Website: www.ijetae.com (ISSN 2250-2459, Volume 2, Issue 5, May 2012)

137

PSO-ANN For Economic Load Dispatch With Valve Point

Loading Effects

Tripti Gupta

1

, Dr. Manjaree Pandit

2

1,2_{Department of Electrical Engineering, Madhav Institute of Technology and Science Gwalior, INDIA}

1

[email protected]

2_{[email protected]}

Abstract— This paper presents a new efficient approach to Economic Load Dispatch (ELD) problems with non-convex cost functions using PSO-ANN. The practical ELD problems have non-smooth cost functions considering valve point loading effects with equality and inequality constraints that make the problem of finding the global optimum difficult using any traditional mathematical approach. Therefore, Particle Swarm Optimization (PSO) technique is used for generating training data for the neural network. This paper proposes a PSO-ANN for the fast on-line implementation of the economic load dispatch problem. Test results of system with 3 generating units are given to illustrate the effectiveness of the proposed method.

Keywords— Economic load Dispatch, Particle Swarm optimization, Artificial Neural Network, valve point loading effects.

I. INTRODUCTION

Economic load dispatch problem is one of the fundamental issues in power system operation. Its objective is to allocate the power demand among committed generators in the most economical manner, while all physical and operational constraints are satisfied.

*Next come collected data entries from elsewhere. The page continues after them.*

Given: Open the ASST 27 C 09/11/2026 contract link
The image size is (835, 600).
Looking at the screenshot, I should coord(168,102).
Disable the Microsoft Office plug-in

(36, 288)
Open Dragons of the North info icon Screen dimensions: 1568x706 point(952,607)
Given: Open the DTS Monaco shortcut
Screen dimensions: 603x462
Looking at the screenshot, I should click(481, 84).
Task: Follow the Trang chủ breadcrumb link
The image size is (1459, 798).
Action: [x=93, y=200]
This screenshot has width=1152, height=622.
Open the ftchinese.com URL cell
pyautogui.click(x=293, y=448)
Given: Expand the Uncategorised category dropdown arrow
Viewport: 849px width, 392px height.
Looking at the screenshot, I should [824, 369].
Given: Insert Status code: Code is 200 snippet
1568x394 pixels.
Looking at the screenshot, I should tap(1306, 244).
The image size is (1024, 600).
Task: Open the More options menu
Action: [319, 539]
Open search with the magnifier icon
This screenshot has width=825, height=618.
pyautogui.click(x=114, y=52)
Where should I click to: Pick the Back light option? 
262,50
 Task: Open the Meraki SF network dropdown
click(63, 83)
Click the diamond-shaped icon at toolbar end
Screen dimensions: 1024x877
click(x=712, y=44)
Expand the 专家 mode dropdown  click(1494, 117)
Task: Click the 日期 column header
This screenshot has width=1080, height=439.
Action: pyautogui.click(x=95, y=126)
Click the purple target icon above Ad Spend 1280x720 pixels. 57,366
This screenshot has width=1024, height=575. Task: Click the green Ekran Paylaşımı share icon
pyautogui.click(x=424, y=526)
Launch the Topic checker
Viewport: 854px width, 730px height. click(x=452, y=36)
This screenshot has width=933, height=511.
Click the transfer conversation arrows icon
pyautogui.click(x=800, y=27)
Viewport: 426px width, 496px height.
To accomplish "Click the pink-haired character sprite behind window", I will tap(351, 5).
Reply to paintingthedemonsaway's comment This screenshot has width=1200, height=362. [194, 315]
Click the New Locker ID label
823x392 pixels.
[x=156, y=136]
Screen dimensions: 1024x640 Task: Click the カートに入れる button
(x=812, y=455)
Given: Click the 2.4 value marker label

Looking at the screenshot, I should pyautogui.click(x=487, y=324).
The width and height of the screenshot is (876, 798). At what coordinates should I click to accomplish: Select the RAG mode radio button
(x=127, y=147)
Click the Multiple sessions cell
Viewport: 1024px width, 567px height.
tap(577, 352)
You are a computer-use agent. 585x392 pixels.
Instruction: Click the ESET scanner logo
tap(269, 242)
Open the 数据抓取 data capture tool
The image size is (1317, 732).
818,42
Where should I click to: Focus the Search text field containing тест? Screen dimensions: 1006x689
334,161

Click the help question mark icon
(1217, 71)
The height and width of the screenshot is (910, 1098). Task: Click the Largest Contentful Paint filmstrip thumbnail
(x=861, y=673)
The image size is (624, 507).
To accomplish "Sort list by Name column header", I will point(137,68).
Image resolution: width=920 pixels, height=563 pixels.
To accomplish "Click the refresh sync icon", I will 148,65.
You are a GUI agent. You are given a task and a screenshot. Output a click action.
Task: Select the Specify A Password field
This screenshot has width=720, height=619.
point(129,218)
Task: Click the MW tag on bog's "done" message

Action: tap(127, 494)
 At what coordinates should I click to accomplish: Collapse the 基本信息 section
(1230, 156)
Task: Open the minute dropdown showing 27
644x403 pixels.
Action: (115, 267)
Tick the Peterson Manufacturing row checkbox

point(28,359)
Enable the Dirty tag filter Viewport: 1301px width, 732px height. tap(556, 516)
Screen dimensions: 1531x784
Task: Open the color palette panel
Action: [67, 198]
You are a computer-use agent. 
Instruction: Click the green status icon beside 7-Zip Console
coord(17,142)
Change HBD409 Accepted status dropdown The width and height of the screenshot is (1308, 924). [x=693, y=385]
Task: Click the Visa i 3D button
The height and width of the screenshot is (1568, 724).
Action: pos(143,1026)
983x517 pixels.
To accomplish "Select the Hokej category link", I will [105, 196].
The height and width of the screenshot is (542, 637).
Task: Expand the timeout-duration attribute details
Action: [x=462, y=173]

This is a real time problem for properly allocating the real power output among the online generating units so as the total production cost of thermal units is minimized.

Many researchers have been done for the problem as reported in the literature [1]. At the early time, the objective function of the ED problem was approximately represented by a single quadratic function so that mathematical programming techniques could be implemented to solve it [2].

This simplified model has been used since the Mathematical methods require the fuel cost function to be differential. However, the input-output characteristics of thermal generating units are actually more complicated due to the effects of valve point loadings [3]. The practical ED with nonlinearities translates into a complicated optimization problem having complex and Non convex characteristics, with multiple minima, making the challenge of obtaining the global minima, very difficult.

Conventional gradient based optimization methods fail to model these discontinuities and usually result in inaccurate dispatches causing loss of revenue. Dynamic programming [4] has no restriction on cost curve, but this method is computationally extensive, and suffers from the problem of dimensionality.

Methods like dynamic programming [4], genetic algorithm [5], [6], [7], [8], evolutionary programming [9], [10]–[12], artificial intelligence [13], and particle swarm optimization [14]–[24] solve nonconvex optimization problems efficiently and often achieve a fast and near global optimal solution.

Recently, Eberhart and Kennedy suggested a Particle Swarm Optimization (PSO) based on the analogy of swarm of bird and school offish. In PSO, each individual makes its decision based on its own experience together with other individual's experiences [25]. The individual particles are drawn stochastically towards the position of present velocity of each individual, their own previous best performance, and the best previous performance of their neighbors. The main advantages of the PSO algorithm are summarized as: simple concept, easy implementation, and computational efficiency when compared with mathematical Algorithm and other heuristic optimization techniques.

In this paper, data is generated by using Particle Swarm Optimization and implemented with artificial neural network for three unit generating system with valve point loading effects. The proposed PSO has been tested on 3-unit systems and the obtained various loads on three generators respectively. And best total costs for each optimised combination are trained with the neural network with different hidden neurons and learning rate. The optimized output, cost are target and loads are treated as input values for ANN.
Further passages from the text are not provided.